Zacchaeus had been taking from people all his life. He found his identity in possessing things aggressively. However, now he discovered that this was unnecessary. He changed. He became a giver.

One remarkable change in our relationship with the children over the past few months is the fact that they are beginning to offer things to us. Usually it is some simple snacks. They have done this before as a courteous gesture but now there is a subtle difference. They offer us things that they buy with their own money. They even insist that we take it when we politely refuse. They want us to have something of theirs. They don’t want our relationship to be one-sided. They want it to become a mutual relationship. They want to be generous with us. This is a sign of genuine spiritual transformation; generosity always begets generosity.
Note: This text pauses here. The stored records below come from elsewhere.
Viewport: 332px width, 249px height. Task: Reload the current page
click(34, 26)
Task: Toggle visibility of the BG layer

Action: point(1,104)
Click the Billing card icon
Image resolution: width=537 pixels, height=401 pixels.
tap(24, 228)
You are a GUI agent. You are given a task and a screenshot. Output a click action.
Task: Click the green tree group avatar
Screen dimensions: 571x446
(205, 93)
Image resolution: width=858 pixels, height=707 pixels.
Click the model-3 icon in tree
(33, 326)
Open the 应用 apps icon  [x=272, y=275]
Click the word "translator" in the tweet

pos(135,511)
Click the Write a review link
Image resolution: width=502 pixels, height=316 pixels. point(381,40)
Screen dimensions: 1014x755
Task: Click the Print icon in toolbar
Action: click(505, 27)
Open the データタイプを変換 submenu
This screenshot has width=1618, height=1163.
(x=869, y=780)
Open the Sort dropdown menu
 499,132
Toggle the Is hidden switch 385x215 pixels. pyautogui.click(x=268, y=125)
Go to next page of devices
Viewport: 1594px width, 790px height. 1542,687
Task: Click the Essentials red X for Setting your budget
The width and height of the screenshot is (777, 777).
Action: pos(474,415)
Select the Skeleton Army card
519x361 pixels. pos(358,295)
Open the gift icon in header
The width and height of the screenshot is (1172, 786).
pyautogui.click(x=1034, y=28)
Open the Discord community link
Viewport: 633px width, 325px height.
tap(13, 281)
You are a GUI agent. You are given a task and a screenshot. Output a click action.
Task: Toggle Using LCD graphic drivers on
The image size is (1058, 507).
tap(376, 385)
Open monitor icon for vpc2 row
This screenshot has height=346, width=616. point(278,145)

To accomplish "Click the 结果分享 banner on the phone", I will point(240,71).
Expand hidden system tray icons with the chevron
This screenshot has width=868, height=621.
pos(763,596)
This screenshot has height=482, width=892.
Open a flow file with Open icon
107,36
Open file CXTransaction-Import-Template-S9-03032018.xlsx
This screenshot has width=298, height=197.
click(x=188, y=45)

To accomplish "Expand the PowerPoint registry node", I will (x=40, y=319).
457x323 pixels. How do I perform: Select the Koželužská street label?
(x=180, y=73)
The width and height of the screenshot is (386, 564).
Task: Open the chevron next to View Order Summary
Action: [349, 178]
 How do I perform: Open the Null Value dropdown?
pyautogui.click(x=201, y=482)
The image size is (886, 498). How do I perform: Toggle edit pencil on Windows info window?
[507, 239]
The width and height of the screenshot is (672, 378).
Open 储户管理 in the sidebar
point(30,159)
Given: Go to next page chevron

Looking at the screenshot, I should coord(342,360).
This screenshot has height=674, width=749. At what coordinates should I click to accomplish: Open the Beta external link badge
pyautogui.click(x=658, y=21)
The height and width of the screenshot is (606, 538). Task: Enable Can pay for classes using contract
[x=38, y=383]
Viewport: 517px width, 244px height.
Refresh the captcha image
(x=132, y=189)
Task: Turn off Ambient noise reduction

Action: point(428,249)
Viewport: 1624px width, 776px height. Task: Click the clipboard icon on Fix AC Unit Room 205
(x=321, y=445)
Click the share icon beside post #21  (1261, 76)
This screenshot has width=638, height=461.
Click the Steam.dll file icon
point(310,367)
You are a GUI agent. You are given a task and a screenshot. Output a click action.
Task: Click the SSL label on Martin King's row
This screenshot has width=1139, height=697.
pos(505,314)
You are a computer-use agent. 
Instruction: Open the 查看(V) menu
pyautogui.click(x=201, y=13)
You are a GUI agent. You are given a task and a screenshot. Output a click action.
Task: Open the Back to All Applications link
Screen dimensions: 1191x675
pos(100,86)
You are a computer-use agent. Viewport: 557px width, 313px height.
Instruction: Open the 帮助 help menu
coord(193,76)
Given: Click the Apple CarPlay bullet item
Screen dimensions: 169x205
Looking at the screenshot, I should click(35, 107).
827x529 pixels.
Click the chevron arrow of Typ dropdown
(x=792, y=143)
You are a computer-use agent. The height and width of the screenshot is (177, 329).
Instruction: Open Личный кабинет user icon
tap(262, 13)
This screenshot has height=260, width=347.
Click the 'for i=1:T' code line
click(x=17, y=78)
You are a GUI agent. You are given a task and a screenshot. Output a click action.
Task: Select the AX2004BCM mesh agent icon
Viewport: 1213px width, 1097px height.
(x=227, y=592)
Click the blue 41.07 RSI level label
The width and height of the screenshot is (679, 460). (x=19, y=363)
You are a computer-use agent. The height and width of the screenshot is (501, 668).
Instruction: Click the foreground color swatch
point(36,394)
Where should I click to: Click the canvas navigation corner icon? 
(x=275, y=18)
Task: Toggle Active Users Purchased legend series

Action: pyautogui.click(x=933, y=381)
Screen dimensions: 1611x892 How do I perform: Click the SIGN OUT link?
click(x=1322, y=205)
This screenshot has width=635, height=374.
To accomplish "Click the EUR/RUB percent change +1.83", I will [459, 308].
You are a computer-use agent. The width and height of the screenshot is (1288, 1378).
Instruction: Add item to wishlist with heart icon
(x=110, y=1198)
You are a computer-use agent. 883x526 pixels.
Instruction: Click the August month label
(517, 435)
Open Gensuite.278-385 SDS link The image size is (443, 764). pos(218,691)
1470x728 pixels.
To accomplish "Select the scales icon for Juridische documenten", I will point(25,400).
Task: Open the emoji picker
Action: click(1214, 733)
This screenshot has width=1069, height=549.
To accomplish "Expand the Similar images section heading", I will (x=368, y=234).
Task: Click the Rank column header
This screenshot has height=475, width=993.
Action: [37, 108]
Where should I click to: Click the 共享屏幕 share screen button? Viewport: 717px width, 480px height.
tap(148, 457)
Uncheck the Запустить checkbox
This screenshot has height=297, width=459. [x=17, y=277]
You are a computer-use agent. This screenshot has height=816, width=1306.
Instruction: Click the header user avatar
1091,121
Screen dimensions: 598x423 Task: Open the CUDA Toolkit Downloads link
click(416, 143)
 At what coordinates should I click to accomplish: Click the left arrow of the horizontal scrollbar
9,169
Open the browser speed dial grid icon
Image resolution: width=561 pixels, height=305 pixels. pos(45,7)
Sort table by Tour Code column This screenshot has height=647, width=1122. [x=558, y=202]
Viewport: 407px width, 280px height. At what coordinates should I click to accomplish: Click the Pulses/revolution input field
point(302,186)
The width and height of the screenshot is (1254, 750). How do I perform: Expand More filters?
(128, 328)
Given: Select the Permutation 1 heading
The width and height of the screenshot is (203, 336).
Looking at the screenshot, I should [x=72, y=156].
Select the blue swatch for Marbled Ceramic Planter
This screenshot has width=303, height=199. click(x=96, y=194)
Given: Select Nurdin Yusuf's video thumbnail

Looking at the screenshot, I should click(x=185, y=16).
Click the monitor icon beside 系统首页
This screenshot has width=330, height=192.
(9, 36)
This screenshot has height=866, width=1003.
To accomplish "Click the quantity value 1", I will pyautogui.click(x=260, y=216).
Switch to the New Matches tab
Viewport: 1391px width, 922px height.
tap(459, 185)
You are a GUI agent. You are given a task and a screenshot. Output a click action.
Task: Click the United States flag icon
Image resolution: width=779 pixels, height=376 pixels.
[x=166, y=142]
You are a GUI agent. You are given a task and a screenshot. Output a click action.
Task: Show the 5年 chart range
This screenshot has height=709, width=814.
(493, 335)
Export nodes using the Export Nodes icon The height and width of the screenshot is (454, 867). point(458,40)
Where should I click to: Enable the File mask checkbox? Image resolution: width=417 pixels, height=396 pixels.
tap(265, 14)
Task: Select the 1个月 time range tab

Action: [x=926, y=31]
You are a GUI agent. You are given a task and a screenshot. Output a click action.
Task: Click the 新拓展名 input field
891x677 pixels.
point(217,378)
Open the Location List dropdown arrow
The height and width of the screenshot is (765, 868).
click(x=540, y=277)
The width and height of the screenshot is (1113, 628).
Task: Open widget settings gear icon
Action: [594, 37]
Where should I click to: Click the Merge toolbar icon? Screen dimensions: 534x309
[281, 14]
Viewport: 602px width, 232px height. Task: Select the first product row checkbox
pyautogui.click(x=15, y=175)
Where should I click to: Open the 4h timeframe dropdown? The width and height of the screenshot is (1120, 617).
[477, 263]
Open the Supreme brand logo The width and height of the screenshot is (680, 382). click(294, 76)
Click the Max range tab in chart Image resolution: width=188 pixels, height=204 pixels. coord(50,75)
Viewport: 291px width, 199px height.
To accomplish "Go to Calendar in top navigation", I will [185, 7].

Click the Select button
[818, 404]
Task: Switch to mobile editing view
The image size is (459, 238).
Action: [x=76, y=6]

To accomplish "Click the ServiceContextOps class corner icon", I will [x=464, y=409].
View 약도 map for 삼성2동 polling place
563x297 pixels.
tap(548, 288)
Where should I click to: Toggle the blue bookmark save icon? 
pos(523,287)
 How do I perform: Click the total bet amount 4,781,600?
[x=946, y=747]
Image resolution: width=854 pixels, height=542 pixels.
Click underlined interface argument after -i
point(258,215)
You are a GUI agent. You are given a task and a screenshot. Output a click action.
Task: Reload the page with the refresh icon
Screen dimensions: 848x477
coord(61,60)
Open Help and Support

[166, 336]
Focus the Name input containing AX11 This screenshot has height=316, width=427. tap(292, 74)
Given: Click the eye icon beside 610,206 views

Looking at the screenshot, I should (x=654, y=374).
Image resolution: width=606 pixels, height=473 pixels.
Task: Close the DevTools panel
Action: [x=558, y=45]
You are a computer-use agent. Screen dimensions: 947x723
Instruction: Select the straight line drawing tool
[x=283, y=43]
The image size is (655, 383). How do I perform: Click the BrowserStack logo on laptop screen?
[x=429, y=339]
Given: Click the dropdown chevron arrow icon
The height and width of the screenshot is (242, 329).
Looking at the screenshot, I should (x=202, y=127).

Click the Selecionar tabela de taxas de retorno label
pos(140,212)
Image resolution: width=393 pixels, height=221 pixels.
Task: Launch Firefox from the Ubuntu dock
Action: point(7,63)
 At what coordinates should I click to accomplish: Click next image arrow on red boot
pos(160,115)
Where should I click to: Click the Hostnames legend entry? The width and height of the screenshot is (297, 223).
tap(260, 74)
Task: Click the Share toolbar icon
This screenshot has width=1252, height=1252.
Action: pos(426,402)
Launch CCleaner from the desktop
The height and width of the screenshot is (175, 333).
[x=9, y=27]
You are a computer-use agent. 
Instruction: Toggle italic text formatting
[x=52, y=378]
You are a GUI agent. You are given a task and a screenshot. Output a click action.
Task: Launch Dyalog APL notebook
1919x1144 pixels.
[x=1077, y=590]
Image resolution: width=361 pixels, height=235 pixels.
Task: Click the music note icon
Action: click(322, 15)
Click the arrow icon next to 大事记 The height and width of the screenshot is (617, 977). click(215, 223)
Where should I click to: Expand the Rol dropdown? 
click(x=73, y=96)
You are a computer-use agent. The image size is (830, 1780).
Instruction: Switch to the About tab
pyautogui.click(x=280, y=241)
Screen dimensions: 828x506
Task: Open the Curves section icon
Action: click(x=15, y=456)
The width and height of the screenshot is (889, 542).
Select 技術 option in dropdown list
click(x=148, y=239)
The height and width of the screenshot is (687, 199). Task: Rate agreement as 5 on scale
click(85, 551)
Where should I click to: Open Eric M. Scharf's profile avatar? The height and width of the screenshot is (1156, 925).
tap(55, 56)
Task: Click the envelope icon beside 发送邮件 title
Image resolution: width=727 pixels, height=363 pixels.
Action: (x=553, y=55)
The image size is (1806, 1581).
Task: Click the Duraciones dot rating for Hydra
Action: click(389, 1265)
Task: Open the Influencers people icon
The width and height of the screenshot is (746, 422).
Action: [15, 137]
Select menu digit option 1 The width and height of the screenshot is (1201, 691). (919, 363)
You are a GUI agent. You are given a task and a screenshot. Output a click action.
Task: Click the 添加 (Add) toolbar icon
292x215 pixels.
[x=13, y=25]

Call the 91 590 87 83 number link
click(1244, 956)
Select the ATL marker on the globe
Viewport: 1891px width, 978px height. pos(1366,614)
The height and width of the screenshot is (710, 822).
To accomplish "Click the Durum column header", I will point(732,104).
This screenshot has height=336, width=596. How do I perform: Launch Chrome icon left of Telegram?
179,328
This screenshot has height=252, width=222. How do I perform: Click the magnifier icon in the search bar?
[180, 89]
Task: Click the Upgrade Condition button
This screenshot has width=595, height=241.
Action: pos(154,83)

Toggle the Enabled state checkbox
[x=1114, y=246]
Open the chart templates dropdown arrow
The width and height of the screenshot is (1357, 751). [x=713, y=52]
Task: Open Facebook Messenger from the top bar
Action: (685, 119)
Zacchaeus experienced God’s generosity and he could not help but become generous himself. However, he did not try to give to Jesus anything. There was nothing he could offer Him that would measure up to what he had received. Jesus had given Zacchaeus his existence. He realized that even though the world around him had ignored him all his life, Jesus knew him by name. No amount of money or power could compensate for this gift he had just received. The only thing he could do was to follow the example of Jesus. He gave to those who couldn’t reciprocate and he also undid the wrong he had done in his life. He had spent his life taking and now it was time to give.

There are Zacchaeus all around us. Some are rich and powerful and some are poor and isolated. They are people whom we like to forget. However, they are not different from us. They are just like us trying to find a place in this world. They are just like us trying to find a reason to justify our existence. The only difference perhaps is that they are more aware of their anonymity in this world then the rest of us. God chose Zacchaeus to show that even though you are despised and hated by the world, this does not disqualify one from God’s grace. The children understand this valuable lesson. They are glad that Jesus chose to dine at Zacchaeus’ home. It gives them hope. It gives us hope as well.


One thought on “Limited Space

  1. Fr. Dass, you and Mary are showing that same unconditional love towards the children in the streets of Brazil! That is why they can relate to Zacchaeus! They recognize the unconditional love of Jesus through you and they want to return that love to you!

    “God bless you” and your “little flock”and may God’s unlimited favor and provision rest upon all of you!